How to Survive a Zombie (Network) Attack
Zombie Networks (or ‘botnets’) have grown increasingly popular among computer hackers since 2005. A simple virus or piece of malware download can easily lead to slow and expensive internet issues, and you may remain oblivious while your ‘zombified’ PC spams the globe.
“Spammers, hackers and other internet criminals often use these zombie networks to get the computing power they need to commit their crimes, whether it’s the sending of spam or the sending of other malicious software, most infected users will never even know,” says RSAWEB Helpdesk Consultant, Bevan Stapelberg, “The implications of this vary from simple speed decreases when using your PC to being involved in a criminal investigation in extreme cases.”
Have you been infected?
The initial step for a hacker is to ensure, somehow, that their victim installs the malware. This can be done through simple paths like e-mail, peer-to-peer networks or on specific web sites.

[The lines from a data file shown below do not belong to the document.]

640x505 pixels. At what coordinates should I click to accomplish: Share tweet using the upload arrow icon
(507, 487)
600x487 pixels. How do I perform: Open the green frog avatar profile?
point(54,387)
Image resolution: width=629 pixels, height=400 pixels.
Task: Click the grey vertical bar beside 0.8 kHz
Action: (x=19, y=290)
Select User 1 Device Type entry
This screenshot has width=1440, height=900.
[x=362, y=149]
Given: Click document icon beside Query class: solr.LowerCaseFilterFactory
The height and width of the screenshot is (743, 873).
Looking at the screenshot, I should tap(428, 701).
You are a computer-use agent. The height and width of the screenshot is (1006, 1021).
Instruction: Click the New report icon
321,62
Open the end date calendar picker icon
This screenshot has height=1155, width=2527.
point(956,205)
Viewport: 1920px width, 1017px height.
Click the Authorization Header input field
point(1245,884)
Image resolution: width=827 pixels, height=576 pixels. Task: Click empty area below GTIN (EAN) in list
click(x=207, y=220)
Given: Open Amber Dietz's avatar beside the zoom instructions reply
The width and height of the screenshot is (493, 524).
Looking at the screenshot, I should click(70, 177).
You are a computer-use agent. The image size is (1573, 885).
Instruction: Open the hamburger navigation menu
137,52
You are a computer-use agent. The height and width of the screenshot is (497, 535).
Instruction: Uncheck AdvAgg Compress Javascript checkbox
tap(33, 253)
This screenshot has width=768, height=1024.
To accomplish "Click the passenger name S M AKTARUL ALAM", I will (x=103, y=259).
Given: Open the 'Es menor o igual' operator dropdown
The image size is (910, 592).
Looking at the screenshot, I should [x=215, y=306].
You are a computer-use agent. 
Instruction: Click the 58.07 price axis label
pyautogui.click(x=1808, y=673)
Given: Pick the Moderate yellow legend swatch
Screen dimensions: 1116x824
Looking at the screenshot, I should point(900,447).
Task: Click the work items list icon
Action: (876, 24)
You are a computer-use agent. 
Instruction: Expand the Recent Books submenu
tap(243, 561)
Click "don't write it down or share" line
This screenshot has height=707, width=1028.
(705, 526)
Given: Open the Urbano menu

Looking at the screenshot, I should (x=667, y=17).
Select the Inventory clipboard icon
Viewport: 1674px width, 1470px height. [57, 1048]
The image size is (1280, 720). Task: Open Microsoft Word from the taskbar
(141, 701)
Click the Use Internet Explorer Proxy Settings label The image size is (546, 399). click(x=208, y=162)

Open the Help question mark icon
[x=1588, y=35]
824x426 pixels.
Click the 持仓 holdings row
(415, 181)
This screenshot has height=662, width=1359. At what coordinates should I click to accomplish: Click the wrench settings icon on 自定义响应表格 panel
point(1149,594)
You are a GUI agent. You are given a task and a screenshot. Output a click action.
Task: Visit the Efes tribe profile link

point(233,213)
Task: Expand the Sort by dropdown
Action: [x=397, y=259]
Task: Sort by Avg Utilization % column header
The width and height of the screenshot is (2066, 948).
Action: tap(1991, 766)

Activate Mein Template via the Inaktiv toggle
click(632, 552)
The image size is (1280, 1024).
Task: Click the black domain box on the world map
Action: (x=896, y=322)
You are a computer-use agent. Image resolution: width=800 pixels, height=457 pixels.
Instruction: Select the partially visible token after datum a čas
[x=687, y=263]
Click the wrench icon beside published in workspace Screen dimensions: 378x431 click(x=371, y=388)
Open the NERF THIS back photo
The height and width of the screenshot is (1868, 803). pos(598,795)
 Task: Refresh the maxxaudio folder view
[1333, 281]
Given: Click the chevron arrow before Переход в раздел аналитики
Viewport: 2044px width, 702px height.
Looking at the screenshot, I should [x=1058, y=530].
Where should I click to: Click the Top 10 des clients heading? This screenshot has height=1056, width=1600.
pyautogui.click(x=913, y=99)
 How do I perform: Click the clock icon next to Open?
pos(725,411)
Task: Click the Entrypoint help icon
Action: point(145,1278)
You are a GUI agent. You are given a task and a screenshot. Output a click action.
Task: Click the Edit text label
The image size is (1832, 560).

“There are lots of ways malware can infect a user’s pc or network,” says Stapelberg, “Most common are innocent looking files pretending to be something they are not and when run they install the malware. Also common are pop-ups that appear when browsing the internet. These pop-ups often install the malware regardless of whether you click the “OK”, “Accept”, “Close” or “Cancel” options. In this day and age verifying the source of applications is trusted and being on your toes when confronted by suspicious email or webpages is key.”
The symptoms to lookout for:
* Suddenly sluggish broadband connection,
* Anti-spam requests and warning emails from your ISP,
* An unresponsive mouse or keyboard,
* Excessive hard drive activity,
* Bounce notifications in your inbox from people you never tried to contact.
Keep in mind that your PC can still show these symptoms without being infected, instead it may simply be hardware failure due to damage.
Is there a cure?
As security protocols and anti-malware software improve, hackers are finding alternative ways to hack your computer for their Zombie Network. However, experts still agree that having antivirus software and a personal firewall in place, while ensuring your system updates are up to speed, can greatly reduce the risk of being hacked.
“Having a well configured firewall is essential to protect your network against becoming part of a zombie network,” says Stapelberg, “This will allow you to monitor traffic coming in and out of your network. If your network is spamming people, you can check outbound traffic on port 25 or use an SMTP traffic analysis tool. In the case of large amounts of traffic on your internet connection you can check for odd behaviour like increased UDP traffic or traffic on random port numbers, keeping in mind that most legitimate traffic will be on port 80 or 443.”
Stapelberg advises that the best way to prevent an infection is to ensure that you have the right security measures in place. Alternatively, you can also talk to your Internet Service Provider, like RSAWEB, to remain updated with your network’s health status.